Should we expect zig 0.13 binaries to be slower than 0.11? (at least those that use random number generators)

I have been benchmarking this program

const std = @import("std");
const boolGenerate = @import("bool_generate.zig").boolGenerate;
const ourRng = @import("utils.zig").ourRng;

pub fn main() !void {
    const allocator = std.heap.page_allocator;
    var prng: std.rand.DefaultPrng = try ourRng();
    const rndGen = prng.random();
    var argsIterator = try std.process.argsWithAllocator(allocator);
    defer argsIterator.deinit();

    _ = argsIterator.next(); // First argument is the program name

    const stringLenArg = argsIterator.next() orelse "512";

    const stringLength = try std.fmt.parseInt(u16, stringLenArg, 10);

    const numStrings = 40000;

    const output = try boolGenerate(allocator, rndGen, stringLength, numStrings);
    std.debug.print("Generated {} strings of length {}\n", .{ numStrings, stringLength });
    defer {
        for (output) |str| allocator.free(str);
        allocator.free(output);
    }
    const stdout = std.io.getStdOut().writer();
    try stdout.print("{} \n", .{output.len});
}

Don’t include the whole thing, essentially boolGenerate uses the random generator to flip a random number of bits in the chromosome of length stringLength.
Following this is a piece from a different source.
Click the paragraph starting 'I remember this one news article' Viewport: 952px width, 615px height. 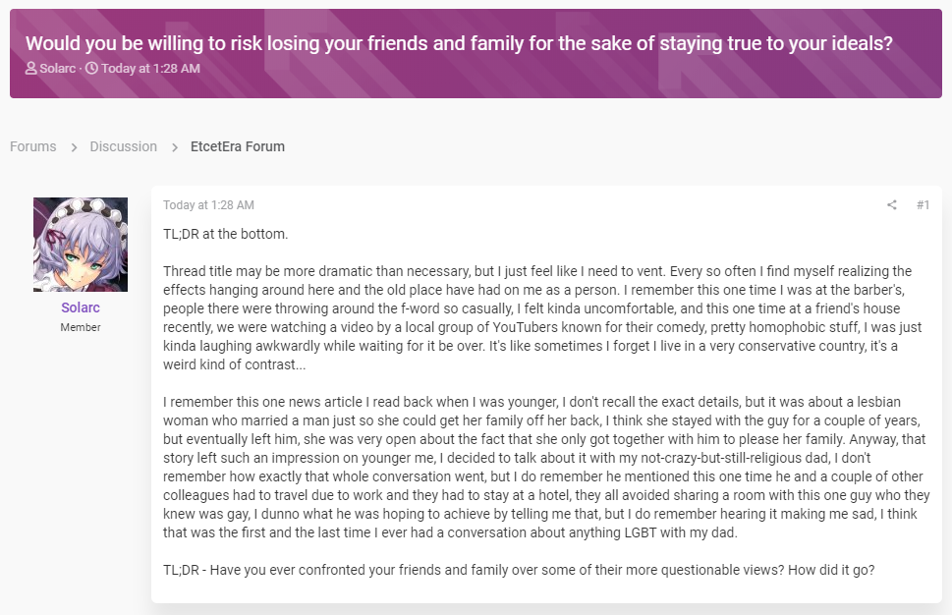(546, 467)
The thing is that I have noticed a 20% performance hit all across the lengths that I had been measuring.
A previous version of this code used std.random.crypto so I thought the change in performance was due to that; but actually when I changed to std.posix.getRandom as opposed to std.rand.getRandom I got a huge performance penalty too.
The main bottleneck should be the random number generator here. Maybe the default RNG has changed, and this one is better, but slower?

Right, this commit changes Xoroshiro128 to Xoshiro256, which I guess should be a bit slower.

This should be expected. std.posix.getRandom is a syscall for system entropy, using it as a source for random numbers would be very slow.

std.crypto.random is a CSPRNG: a Cryptographically-Secure Pseudo-Random Number Generator. This will also be slow, and you shouldn’t use it unless you need the cryptographic security (and from what you describe, you do not).

It’s not clear from your code where either of those get used, however, but you really just want to make a syscall to seed a PRNG and then use that.

std.Random has a number of generators, Xoroshiro256++ is very high-quality randomness (for a PRNG) but it isn’t the very fastest. There’s always a tradeoff between speed and quality in PRNGs (although some are off the Pareto frontier there and should simply not be used). Your best bet is to benchmark several and see which works best for your application: from what I know about PRNGs (something, but I’m not an expert / implementer) all of the ones in std are non-deprecated choices.